Phyremaster
Phyremaster

Reputation: 87

Java - How do I get an image to display?

I have spent a really long time trying to find a way to display an image in a Java program (I'm trying to learn how to make a 2D Java game) an nothing that I've tried works. I'm using Eclipse Mars and the latest of everything else. Here is my code:

import javax.swing.ImageIcon;
import javax.swing.JFrame;
import javax.swing.JLabel;

public class Main extends JFrame {

    public static void main(String[] args0) {

        JFrame frame = new JFrame();
        ImageIcon image = new ImageIcon("background.bmp");
        JLabel imageLabel = new JLabel(image);
        frame.add(imageLabel);
        frame.setLayout(null);
        imageLabel.setLocation(0, 0);
        imageLabel.setSize(1000, 750);
        imageLabel.setVisible(true);
        frame.setVisible(true);
        frame.setSize(1000, 750);
        frame.setDefaultCloseOperation(EXIT_ON_CLOSE);

    }

}

Please, just tell me how to correct the code so that the image actually displays. Thank you ahead of time.

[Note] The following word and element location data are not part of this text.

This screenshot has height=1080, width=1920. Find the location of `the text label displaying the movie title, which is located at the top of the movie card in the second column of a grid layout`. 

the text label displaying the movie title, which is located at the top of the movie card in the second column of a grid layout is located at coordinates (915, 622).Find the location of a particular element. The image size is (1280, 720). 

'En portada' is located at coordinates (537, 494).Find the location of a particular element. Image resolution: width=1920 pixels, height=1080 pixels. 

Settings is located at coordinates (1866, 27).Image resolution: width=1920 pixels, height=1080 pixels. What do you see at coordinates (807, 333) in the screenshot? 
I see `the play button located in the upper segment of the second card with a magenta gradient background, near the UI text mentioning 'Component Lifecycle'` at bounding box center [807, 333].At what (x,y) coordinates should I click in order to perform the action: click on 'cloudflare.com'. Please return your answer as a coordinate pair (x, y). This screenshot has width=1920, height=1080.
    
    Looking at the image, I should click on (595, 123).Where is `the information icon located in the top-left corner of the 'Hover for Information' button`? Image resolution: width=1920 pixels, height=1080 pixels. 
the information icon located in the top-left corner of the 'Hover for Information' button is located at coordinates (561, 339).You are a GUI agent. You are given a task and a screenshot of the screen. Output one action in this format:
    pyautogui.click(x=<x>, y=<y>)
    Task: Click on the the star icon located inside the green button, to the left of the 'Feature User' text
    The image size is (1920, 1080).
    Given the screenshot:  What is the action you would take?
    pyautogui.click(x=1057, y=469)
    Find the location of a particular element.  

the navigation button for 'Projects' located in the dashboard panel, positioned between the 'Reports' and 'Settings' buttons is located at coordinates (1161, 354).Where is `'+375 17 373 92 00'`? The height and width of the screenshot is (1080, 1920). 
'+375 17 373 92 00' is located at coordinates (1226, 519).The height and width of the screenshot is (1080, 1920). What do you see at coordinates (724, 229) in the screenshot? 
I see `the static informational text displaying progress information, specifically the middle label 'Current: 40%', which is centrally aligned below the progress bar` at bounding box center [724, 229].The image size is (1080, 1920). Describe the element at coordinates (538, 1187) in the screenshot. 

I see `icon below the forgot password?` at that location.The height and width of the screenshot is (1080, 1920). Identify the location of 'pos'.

(P.S. the "background.bmp" file is in the "default package" if that changes anything)

Upvotes: 1

Views: 4133

Answers (3)

Miozus
Miozus

Reputation: 1

As a beginer, I found that is easy to see the picture you draw:

Source code

public class CheckCodeTest  {

    private int width = 100, height = 50;
    private BufferedImage image = new BufferedImage(width, height,
                                      BufferedImage.TYPE_INT_RGB);

    @Test
    public void drawGraphicsTest() throws IOException {

        Graphics graphics = image.createGraphics();

        // draw an orange rectangle
        graphics.setColor(Color.orange);
        graphics.fillRect(0,0,width,height);

        // layout the picture right now!
        graphics.drawImage(image,0,0,null);
        ImageIO.write(image, "png", new File("checkcode.png"));
    }
}

Output

It produce a picture file under your projects content.

output-picture

Then you can see what change after adding draw code in small window, it is more convenient than closing an jump-out Frame / Label window:

output-picture-in-editor

Upvotes: 0

Eugene
Eugene

Reputation: 11085

The image with .bmp suffix can't be displayed in your code. Try to modify

ImageIcon image = new ImageIcon("background.bmp");

to

ImageIcon image = new ImageIcon("background.png");

and change the image name to background.png.

However, if you just want to use background.bmp, you need to modify your code like this and background image will be displayed.

import java.awt.Image;
import java.io.File;
import java.io.IOException;

import javax.imageio.ImageIO;
import javax.swing.ImageIcon;
import javax.swing.JFrame;
import javax.swing.JLabel;

public class Main extends JFrame {

    public static void main(String[] args0) {

        try {
            JFrame frame = new JFrame();
            File imageFile = new File("background.bmp");
            Image i = ImageIO.read(imageFile);
            ImageIcon image = new ImageIcon(i);
            JLabel imageLabel = new JLabel(image);
            frame.add(imageLabel);
            frame.setLayout(null);
            imageLabel.setLocation(0, 0);
            imageLabel.setSize(1000, 750);
            imageLabel.setVisible(true);
            frame.setVisible(true);
            frame.setSize(1000, 750);
            frame.setDefaultCloseOperation(EXIT_ON_CLOSE);
        } catch (IOException e) {
            // TODO Auto-generated catch block
            e.printStackTrace();
        }

    }

}

Here is the effect with new code: enter image description here

Hope it helps.

BTW, I've put the image at the root directory of the project.

Upvotes: 2

camickr
camickr

Reputation: 324157

Read the section from the Swing tutorial on How to Use Icons. The examples their show you how to load the images as resources. When you use resources the classpath will be searched to find the file.

//frame.setLayout(null);
//imageLabel.setLocation(0, 0);
//imageLabel.setSize(1000, 750);

Don't use a null layout and attempt to set the size/location of the label. Let the layout manager do its job. The label will be the size of the image.

//frame.setSize(1000, 750);
frame.pack();

Don't use frame.setSize(...). Instead you use frame.pack() then the frame will be the size of the image plus the size of the frame borders and title. Let Swing and its layout managers do the work for you.